» **Tasks to complete**
A) Decide whether each statement agrees with the forum thread about packing groceries in a suitcase, answering yes or no and quoting the thread's deciding words: (i) the first poster intends to bring some frozen items; (ii) Keitht would not put pop in checked luggage; (iii) susan1738 is flying into Montana for Spring Break.
B) Please turn the part of the records that opens with the line containing "You are a computer-use agent. Viewport: 1075px" and continues through the end of the records into a numbered list, leaving out blank lines.

# Suitcase full of groceries - suggestions



## nebraskaowner (Feb 23, 2008)

We are planning on packing a suitcase full of food on an upcoming trip and having it be one of our "checked" suitcases.

My plans are to put everything in ziplock bags in case something leaks or explodes...so that is where I need your help.

All of the items I plan on taking will be in their original packaging from the store ... syrup, bisquick, peanut butter, poptarts ... nothing fresh or frozen.
Do cans of pop or bottles of pop, pack OK?

Is there anything I need to be aware of so the items won't get discarded by the baggage screeners?

Thanks!


----------



## Keitht (Feb 23, 2008)

Where are you travelling to?  Is it really so remote that many of the items you plan to take won't be readily available?
I certainly wouldn't pack any 'pop' in checked luggage as it could explode with considerably more than a 'pop'.
If travelling outside the US you may fall foul of food import laws in the country you are visiting and have items confiscated on arrival.  In most cases the outgoing baggage checkers won't care about the import rules where you are visiting, but will hopefully spot other items which might explode.
Failure to declare foodstuffs on arrival can result in very heavy fines.


----------



## dmharris (Feb 23, 2008)

WHY?  There are grocery stores everywhere in the US including Hawaii and one of my interests is seeing what other areas of the country have in their food stores that we don't have at home.  Come on, go on a real vacation and get out of Nebraska-food for a week!


----------



## susan1738 (Feb 23, 2008)

*Modified Version*

I'm thinking of doing a modified version of this, too.  Our flight into Montana for Spring Break will put us at the resort around midnight.  I'm thinking of packing coffee, non-refrigerated creamer, splenda, and some bagels in one of my bags, so we can go straight to the resort and go to bed.  Then when we get up, we can have coffee and a bagel and then go do the real shopping for our other needs for the week.  :whoopie:


----------



## moonstone (Feb 23, 2008)

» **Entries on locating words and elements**
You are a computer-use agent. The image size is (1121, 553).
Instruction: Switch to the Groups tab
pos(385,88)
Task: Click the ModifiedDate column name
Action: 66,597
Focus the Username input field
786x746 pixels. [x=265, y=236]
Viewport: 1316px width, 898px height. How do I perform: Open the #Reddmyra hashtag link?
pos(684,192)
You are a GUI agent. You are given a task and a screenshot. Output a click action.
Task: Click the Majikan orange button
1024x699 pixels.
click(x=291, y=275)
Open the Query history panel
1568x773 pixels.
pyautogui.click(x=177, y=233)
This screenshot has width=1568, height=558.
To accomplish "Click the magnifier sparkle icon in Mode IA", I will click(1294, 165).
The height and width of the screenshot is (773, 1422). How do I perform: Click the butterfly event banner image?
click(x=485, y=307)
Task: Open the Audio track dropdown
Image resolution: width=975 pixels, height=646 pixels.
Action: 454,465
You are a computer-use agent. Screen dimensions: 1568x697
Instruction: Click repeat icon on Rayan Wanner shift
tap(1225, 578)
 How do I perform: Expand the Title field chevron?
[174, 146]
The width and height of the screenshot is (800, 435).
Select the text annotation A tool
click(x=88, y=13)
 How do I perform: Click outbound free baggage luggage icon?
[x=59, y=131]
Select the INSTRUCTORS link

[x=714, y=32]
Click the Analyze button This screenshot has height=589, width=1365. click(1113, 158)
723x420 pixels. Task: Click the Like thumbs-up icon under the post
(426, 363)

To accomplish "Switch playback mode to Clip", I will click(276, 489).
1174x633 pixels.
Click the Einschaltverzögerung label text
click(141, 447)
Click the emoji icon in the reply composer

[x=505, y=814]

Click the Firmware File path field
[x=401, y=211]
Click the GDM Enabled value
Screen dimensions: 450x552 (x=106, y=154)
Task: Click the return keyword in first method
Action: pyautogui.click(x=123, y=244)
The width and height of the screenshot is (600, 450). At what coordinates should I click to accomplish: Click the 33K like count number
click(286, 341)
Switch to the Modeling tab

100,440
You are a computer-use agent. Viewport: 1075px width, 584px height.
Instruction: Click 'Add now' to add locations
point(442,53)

» **Final answers**
A)
(i) No: "nothing fresh or frozen."
(ii) Yes: "I certainly wouldn't pack any 'pop' in checked luggage"
(iii) Yes: "Our flight into Montana for Spring Break"

B)
1. You are a computer-use agent. Viewport: 1075px width, 584px height.
2. Instruction: Click 'Add now' to add locations
3. point(442,53)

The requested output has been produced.